Description of the task
Reproduce, word for word, the stretch of the XFS mailing-list thread below from "Ahh, ok, that's" through "this actually does.".

━━━━━ Document text ━━━━━

Ahh, ok, that's what you were getting at.  Every time I look at
"alloc_set_aside" I have to figure out what that /really/ does, and I
think "agfl_bmap_setaside" (or even "bmbt_split_setaside") is a better
hint to what this actually does.

--D

> Brian
> 
> > > > new xfs_alloc_set_aside() that combines the macro calculation with
> > > > ->m_allocbt_blks. Then the whole "set aside" concept is calculated and
> > > > documented in one place. Hm?
> > > 
> > > I think I'd rather call the new function xfs_fdblocks_avail() over
> > > reusing an existing name, because I fear that zapping an old function
> > > and replacing it with a new function with the same name will cause
> > > confusion for anyone backporting patches or reading code after an
> > > absence.
> > > 
> > > Also the only reason we have a mount variable and a function (instead of
> > > a macro) is that Dave asked me to change the codebase away from the
> > > XFS_ALLOC_AG_MAX_USABLE/XFS_ALLOC_SET_ASIDE macros as part of merging
> > > reflink.
> > 
> > Yeah, macros wrapping a variable or repeated constant calculation
> > are bad, and it's something we've been cleaning up for a long
> > time...
> > 
> > Cheers,
> > 
> > Dave.
> > -- 
> > Dave Chinner
> > david@fromorbit.com
> > 
>

━━━━━ Supplied information ━━━━━

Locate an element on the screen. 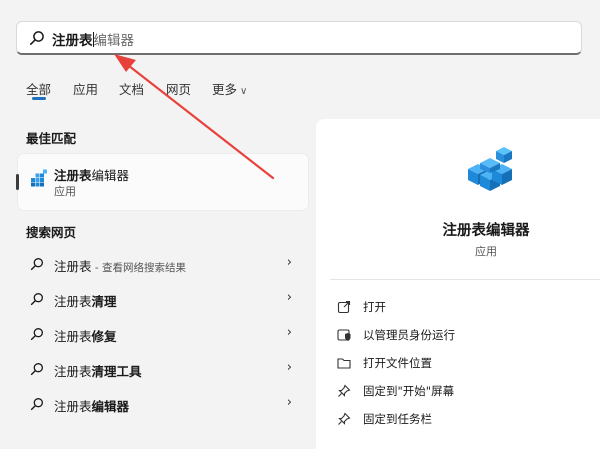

━━━━━

Solved problem
Ahh, ok, that's what you were getting at.  Every time I look at
"alloc_set_aside" I have to figure out what that /really/ does, and I
think "agfl_bmap_setaside" (or even "bmbt_split_setaside") is a better
hint to what this actually does.